The other performers of note in the film are: “Golden Globe” winner James Mason (Lolita) as Eduard Seibert. His character is running the security for the assassination operation. At first a supporter of Dr. Mengele, Seibert becomes concerned when Lieberman begins to investigate the deaths of the men who are being killed. He is anxious to have Mengele abort the operation, but that is something the doctor refuses to do; Uta Hagen (The Other), as a former concentration camp nurse, Frieda Maloney, who Lieberman interviews in prison, in order to ascertain more about Mengele’s plan. The screen time she shares with Olivier is short in duration, but executed powerfully; Lilli Palmer, (The House that Screamed), portrays Lieberman’s concerned sister, Esther; In addition, Rosemary Harris (Spider Man) as Mrs. Doring, in the role of the wife of one of the assassinated men. The movie also features supporting turns by Denholm Elliot in the role of Sidney Beynon. Fans of the first three Indian Jones films will recognize him as the man who portrayed the character of Marcus Brody; and Bruno Ganz (Downfall) appears as Professor Bruckner.
Lieberman eventually discovers that Dr.

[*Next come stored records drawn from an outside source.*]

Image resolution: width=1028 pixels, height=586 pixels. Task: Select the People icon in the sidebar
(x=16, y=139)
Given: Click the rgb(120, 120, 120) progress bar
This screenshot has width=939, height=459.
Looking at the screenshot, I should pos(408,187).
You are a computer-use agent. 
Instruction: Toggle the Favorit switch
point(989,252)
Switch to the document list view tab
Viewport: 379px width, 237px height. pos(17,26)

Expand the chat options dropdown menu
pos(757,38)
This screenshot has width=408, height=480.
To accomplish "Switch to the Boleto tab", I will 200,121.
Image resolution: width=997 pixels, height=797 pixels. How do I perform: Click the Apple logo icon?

Mengele has cloned ninety-four different boys to have the exact same physical attributes as someone from history…A person from whom he took blood and skin tissue prior to the end of World War II. The significance of the assassinations of the boys’ fathers is also brought into focus. Not only is it important to Mengele that the children share the man’s DNA, but that the children’s backgrounds must also be as close as possible to mirror reflections of the man, especially as it pertains to the family dynamic of a tyrannical father and a doting mother.
What person’s DNA has Dr. Mengele used for his diabolical cloning experiment? Will Lieberman figure things out in time in order to stop him? What will happen to the cloned boys if Lieberman is successful? What could be the consequences if Lieberman is not successful?
I would venture a guess that a good many of you have viewed this riveting film, if not in the movies, then on broadcast television or on cable where it has oft been shown over the years, and already know the answers. For those of you who don’t know the answers because you have not seen this mesmerizing thriller, I don’t want to spoil it for you. Olivier and Peck turn in masterful performances in this movie and if you are a fan of both, or either of them, and have somehow missed it, “The Boys from Brazil” is a must see.